No início da década de 1990, Dolly Parton continuou a somar êxitos, incluindo Rockin’ Years, gravado com Ricky Van Shelton.
Mais tarde, participou também em When I Get Where I’m Going, tema de Brad Paisley.
Regresso às raízes com discos de bluegrass
A mudança de milénio trouxe uma nova fase criativa, marcada pela aproximação ao bluegrass.
Dolly Parton lançou The Grass Is Blue, em 1999, Little Sparrow, em 2001, e Halos & Horns, em 2002.
O primeiro recebeu o Grammy de melhor álbum de bluegrass, enquanto o segundo incluiu Shine, distinguido na categoria de interpretação vocal country feminina.
Em Halos & Horns, a cantora apresentou uma versão de Stairway to Heaven, dos Led Zeppelin.
A composição Travelin’ Thru, criada para o filme Transamérica, valeu-lhe uma nova nomeação para o Óscar de melhor canção original em 2006.
Em 2008, fundou a editora Dolly Records.

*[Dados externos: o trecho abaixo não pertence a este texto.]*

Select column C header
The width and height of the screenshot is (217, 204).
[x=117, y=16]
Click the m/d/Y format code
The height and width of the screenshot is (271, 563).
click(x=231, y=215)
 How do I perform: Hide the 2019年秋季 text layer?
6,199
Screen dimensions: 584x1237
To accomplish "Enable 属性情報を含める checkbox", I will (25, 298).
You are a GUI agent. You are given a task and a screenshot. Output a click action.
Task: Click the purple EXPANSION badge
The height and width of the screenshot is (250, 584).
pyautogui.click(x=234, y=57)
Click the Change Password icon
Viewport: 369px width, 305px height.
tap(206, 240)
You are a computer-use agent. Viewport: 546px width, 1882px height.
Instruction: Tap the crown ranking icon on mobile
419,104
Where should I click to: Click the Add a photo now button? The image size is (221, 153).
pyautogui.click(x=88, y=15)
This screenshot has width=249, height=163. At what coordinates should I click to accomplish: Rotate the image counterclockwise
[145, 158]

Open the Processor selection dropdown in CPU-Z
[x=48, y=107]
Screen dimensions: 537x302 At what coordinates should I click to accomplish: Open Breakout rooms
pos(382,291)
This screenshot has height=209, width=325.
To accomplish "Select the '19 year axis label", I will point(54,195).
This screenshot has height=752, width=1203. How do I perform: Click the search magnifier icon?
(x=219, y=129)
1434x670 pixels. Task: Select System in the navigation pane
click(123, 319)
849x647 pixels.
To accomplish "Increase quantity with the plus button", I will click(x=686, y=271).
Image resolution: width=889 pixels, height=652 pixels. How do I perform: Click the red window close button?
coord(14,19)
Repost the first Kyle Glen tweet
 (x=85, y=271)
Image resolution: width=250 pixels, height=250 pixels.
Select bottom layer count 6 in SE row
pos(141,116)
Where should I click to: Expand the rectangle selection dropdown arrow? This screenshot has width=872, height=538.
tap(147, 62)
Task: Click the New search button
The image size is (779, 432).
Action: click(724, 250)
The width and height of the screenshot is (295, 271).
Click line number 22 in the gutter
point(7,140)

Anos depois, Pure & Simple, lançado em 2016, tornou-se o seu primeiro álbum a alcançar o primeiro lugar da tabela country em 15 anos.
Entrada no Rock & Roll Hall of Fame
Dolly Parton foi distinguida pelo Rock & Roll Hall of Fame em 2022.
Inicialmente, mostrou reservas quanto à homenagem por considerar que não pertencia propriamente ao universo do rock. Acabou, contudo, por aceitar a distinção.
No ano seguinte, lançou Rockstar, um álbum construído em torno de colaborações com vários nomes ligados à música internacional.
A artista também foi integrada no Country Music Hall of Fame, em 1999, no Nashville Songwriters Hall of Fame, em 1986, e no Songwriters Hall of Fame, em 2001.
Recebeu ainda a National Medal of Arts, em 2005, e foi distinguida nos Kennedy Center Honors, em 2006.
Dollywood e livros gratuitos para crianças
A atividade de Dolly Parton estendeu-se ao empreendedorismo e à filantropia.
O parque temático Dollywood, em Pigeon Forge, no Tennessee, tornou-se um dos projetos mais conhecidos associados ao seu nome.
Em 1988, criou a Dollywood Foundation e lançou posteriormente a Imagination Library, programa dedicado à distribuição gratuita de livros a crianças.
Durante a pandemia de COVID-19, doou um milhão de dólares para investigação relacionada com o desenvolvimento da vacina da Moderna.
Como produtora, colaborou ainda em projetos ligados a Buffy, a Caçadora de Vampiros e aos filmes O Pai da Noiva.
Musical e espetáculo sinfónico marcaram últimos projetos
Mesmo com os problemas de saúde dos últimos anos, Dolly Parton continuou envolvida em novas produções.
Em julho de 2025, o musical Dolly: A True Original Musical estreou no Fisher Center, na Universidade Belmont, em Nashville.
A produção reuniu canções originais e alguns dos maiores êxitos da artista, com possibilidade de chegar posteriormente a Nova Iorque.
Em março de 2026, Dolly participou também na estreia mundial de Dolly Parton’s Threads: My Songs in Symphony, espetáculo que juntou diferentes cantores e orquestras sinfónicas.
A artista aparecia num grande ecrã enquanto as suas músicas eram interpretadas ao vivo.
Humor acompanhou percurso de sete décadas
A personalidade de Dolly Parton tornou-se tão reconhecida como a sua música. A cantora falava abertamente sobre a imagem extravagante, as cirurgias estéticas e os códigos visuais que construíram a sua identidade pública.
Uma das frases que repetia com frequência tornou-se especialmente conhecida.
“É preciso muito dinheiro para parecer tão barata”, dizia.
Madrinha de Miley Cyrus, Dolly Parton manteve-se próxima de diferentes gerações de músicos.
Em 2021, recebeu um Emmy por Dolly Parton’s Christmas on the Square e conquistou um Grammy com There Was Jesus, gravada ao lado de Zach Williams.
Em 2025, voltou a ser nomeada aos Grammy pela leitura do audiolivro Behind the Seams: My Life in Rhinestones.
A família não divulgou informações sobre as cerimónias de despedida.